Synthesis and antimelanogenic activity of N3-aryliden-2-thiohydantoin derivatives

Abstract

The main goal of this study was to synthesize novel potent and safe inhibitors of melanogenesis based on the 2-thiohydantoin moiety for therapeutic application in the treatment of skin hyperpigmentation disorders in humans (freckles, chloasma, melasma, solar lentigo, senile lentigines, ephelides and melanoderma). A series of 15 N3-aryliden-2-thiohydantoin derivatives was synthesized, fully characterized, and subjected to extensive in vitro and in vivo biological evaluation. All compounds have been tested on the zebrafish model, a powerful and highly predictive animal platform used for toxicity assessment and biological activity evaluation of novel bioactive molecules, thus simplifying the path to clinical trials and reducing the failure at later stages of testing.

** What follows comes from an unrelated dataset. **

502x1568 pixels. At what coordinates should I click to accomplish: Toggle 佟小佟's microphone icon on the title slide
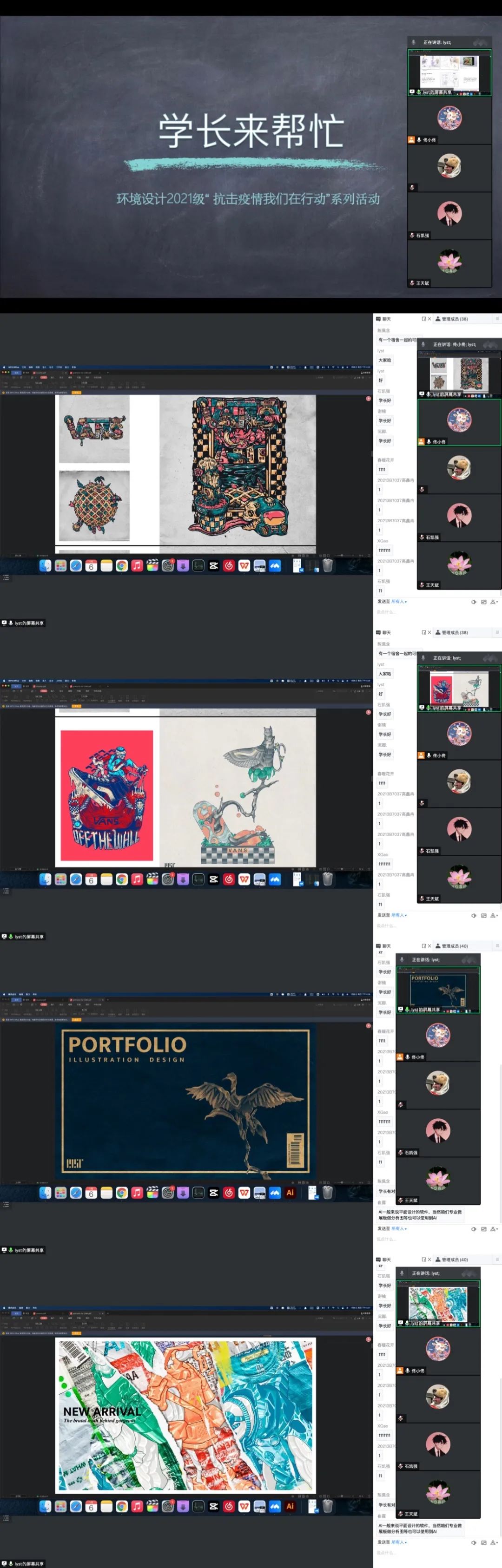click(418, 140)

Their antimelanogenic activity and toxicity were compared to those of kojic acid and hydroquinone, well-known depigmenting agents used for the treatment of skin hyperpigmentation disorders. Most of the compounds reduced body pigmentation of the treated zebrafish embryos with different efficacy. Derivatives which exhibited the best melanogenesis inhibitory activity exerted much better therapeutic profile than kojic acid and hydroquinone, the former of which was non-toxic and poorly effective and the latter highly effective but extremely toxic. The presented results of biological activity evaluation in vivo clearly demonstrate that compounds with 2-thiohydantoin moiety could present a novel effective and safe antimelanogenic compounds with a large potential for further clinical evaluation and therapeutic application in humans.